Text to read »

══════════

# trash talkers



## 200SXSE (Jun 22, 2002)

As I was getting gas earlier.. some punk getting out of an escort yelled "nissans are gay" my way. I thought that was pretty funny coming from some kid driving an escort.


----------



## 97sentragxe (Jun 20, 2002)

Musta been a little inferiority complex. He probably just got done getting stomped by a Nissan.


----------



## 200SXSE (Jun 22, 2002)

my brother who was with me in his del sol si said the person who yelled it actually was in an 80s civic next to the escort, which was just pulling out and floored it past the station.. that car was even worse than the escort...haha


----------



## Rain-Xx (Jul 29, 2002)

*rolls around laughing* He had a Civic! No wonder! Probably wasn't even his, but his parents.

Ahhh... dumb kids.


----------



## GundamONE (Aug 15, 2002)

hahah trash talkers will be but i guess they were just losers....IMO only JDM SPEC V- skylines - and silvias are dope but i guess i give props to B13 & B14 sentra owners who have the will to go on and fix up that ol thang


----------



## SentraRacer97 (Apr 30, 2002)

with enough money.........i could turn my b14 into a skyline........


----------



## GundamONE (Aug 15, 2002)

with that money you could've already purchased an R32 skyline from motorex


----------



## barnoun (May 7, 2002)

GundamONE said:


> *hahah trash talkers will be but i guess they were just losers....IMO only JDM SPEC V- skylines - and silvias are dope but i guess i give props to B13 & B14 sentra owners who have the will to go on and fix up that ol thang  *


What do you drive dude? ...just curious.


----------



## RiceBox (Apr 30, 2002)

barnoun said:


> *
> What do you drive dude? ...just curious. *


mom's minivan!!


----------



## barnoun (May 7, 2002)

haha


----------



## Rain-Xx (Jul 29, 2002)

LOL! One of the guys in my 'group' drives his mom's mini-van!
Claims he doesn't need his own car.


----------



## Guest (Aug 29, 2002)

He just has an inferiority complex...


----------



## Sr20kidD (Apr 30, 2002)

RiceBox said:


> *
> 
> mom's minivan!!  *




the rice box?!?!


----------



## Middy (Apr 30, 2002)

GundamONE said:


> *IMO only JDM SPEC V- skylines - and silvias are dope but i guess i give props to B13 & B14 sentra owners who have the will to go on and fix up that ol thang  *


What about Zs???????


----------

══════════

Material »
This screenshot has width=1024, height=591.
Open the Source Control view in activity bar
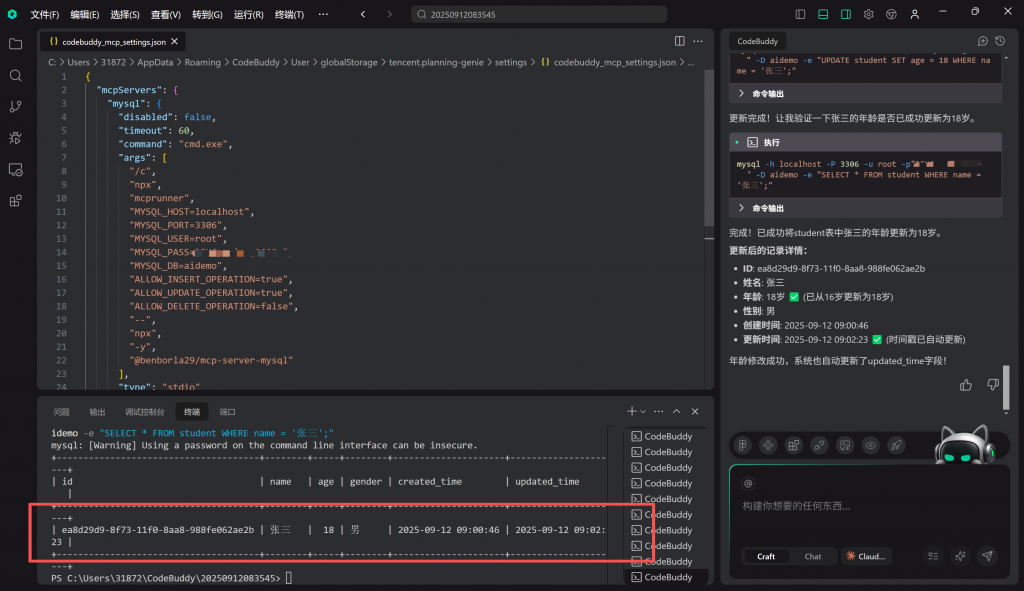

══════════

What you will do »
• A. From the trash talkers thread, quote the passage starting with "As I was getting" and going on through "(Jun 20, 2002)".
• B. In the trash talkers thread, what car was 200SXSE's brother driving at the gas station?

Outputs in order »
• A.
As I was getting gas earlier.. some punk getting out of an escort yelled "nissans are gay" my way. I thought that was pretty funny coming from some kid driving an escort.


----------



## 97sentragxe (Jun 20, 2002)

• B. A del sol si.